:: Data supplied

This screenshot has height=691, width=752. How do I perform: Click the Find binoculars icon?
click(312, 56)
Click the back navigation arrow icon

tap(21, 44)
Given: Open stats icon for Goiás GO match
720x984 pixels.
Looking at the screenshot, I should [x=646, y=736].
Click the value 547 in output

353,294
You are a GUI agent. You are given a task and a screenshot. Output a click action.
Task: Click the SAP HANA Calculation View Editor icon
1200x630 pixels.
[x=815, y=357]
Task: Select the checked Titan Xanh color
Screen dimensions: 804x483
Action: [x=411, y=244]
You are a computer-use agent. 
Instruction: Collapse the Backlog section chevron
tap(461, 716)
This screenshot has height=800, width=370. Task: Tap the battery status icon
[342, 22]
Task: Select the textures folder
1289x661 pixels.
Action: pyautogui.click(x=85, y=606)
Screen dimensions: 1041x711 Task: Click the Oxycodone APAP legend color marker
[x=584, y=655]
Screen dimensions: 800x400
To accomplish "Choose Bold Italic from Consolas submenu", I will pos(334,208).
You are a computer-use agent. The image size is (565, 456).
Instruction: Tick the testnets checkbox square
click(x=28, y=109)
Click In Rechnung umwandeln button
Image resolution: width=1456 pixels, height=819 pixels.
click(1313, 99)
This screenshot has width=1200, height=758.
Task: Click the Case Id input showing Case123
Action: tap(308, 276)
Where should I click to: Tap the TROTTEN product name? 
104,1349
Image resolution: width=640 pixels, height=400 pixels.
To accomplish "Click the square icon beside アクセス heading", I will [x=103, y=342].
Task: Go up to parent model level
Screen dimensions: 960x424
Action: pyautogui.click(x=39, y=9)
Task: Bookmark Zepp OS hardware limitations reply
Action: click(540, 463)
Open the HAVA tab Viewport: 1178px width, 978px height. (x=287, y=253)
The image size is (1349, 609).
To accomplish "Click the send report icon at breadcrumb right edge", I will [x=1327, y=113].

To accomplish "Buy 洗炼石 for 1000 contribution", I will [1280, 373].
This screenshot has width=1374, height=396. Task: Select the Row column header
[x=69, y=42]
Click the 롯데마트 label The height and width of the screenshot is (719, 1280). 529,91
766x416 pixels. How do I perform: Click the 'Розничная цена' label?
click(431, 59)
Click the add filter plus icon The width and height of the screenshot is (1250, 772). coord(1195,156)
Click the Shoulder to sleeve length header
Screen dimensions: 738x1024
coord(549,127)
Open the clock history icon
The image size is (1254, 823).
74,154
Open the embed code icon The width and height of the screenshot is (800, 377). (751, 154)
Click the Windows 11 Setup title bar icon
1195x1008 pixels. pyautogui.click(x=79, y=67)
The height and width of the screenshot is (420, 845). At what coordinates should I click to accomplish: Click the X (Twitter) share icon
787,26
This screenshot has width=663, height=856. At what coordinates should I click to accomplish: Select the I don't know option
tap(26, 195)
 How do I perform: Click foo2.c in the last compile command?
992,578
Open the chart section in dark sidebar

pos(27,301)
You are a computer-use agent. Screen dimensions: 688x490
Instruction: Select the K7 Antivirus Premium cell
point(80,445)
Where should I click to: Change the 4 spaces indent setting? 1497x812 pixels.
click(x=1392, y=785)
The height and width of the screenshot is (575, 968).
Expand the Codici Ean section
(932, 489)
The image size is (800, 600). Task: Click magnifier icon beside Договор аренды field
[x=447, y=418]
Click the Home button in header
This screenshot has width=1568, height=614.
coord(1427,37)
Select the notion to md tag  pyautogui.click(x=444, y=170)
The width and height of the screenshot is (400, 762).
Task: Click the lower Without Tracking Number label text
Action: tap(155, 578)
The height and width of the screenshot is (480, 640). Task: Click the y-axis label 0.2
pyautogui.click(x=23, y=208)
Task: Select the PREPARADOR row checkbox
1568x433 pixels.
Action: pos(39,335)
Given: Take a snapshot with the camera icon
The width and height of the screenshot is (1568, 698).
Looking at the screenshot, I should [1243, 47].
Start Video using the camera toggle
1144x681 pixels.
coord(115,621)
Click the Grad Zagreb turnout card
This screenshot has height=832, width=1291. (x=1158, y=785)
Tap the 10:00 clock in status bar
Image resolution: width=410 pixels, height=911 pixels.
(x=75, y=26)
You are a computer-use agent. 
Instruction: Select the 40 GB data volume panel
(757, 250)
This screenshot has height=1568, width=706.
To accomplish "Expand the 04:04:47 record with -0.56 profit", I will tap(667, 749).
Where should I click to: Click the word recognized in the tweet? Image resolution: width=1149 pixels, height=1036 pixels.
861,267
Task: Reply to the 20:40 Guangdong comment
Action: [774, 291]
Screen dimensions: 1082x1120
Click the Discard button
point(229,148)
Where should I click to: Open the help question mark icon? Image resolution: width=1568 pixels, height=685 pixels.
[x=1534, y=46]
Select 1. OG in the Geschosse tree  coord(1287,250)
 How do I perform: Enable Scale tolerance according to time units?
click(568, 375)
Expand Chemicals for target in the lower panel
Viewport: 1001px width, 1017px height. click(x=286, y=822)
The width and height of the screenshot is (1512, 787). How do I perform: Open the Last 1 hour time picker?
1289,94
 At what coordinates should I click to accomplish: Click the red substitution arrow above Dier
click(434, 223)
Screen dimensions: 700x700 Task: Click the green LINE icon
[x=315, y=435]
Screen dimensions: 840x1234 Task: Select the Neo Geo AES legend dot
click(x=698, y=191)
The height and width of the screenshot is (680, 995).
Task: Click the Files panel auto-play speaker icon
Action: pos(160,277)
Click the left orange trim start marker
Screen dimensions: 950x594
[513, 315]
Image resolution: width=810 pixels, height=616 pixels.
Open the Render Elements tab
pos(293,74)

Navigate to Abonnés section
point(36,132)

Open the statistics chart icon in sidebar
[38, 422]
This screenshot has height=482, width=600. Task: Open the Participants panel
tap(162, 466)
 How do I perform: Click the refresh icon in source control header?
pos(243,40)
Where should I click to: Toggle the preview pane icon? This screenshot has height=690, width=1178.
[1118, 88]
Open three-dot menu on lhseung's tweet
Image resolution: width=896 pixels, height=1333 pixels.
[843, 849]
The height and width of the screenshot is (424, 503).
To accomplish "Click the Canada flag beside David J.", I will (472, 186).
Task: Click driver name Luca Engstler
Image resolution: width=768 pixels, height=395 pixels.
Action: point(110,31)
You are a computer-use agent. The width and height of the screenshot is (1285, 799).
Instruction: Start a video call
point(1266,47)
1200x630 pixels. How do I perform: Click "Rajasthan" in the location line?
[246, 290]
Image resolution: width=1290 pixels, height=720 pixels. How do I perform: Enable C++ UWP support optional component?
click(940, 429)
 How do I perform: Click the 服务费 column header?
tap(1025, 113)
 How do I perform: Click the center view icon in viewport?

::::

Required action
Copy down each line in the entries that has the word "agent".

Answer
You are a GUI agent. You are given a task and a screenshot. Output a click action.
You are a computer-use agent. 
You are a computer-use agent. The image size is (565, 456).
You are a computer-use agent. Screen dimensions: 688x490
You are a computer-use agent. 
You are a computer-use agent. The width and height of the screenshot is (1285, 799).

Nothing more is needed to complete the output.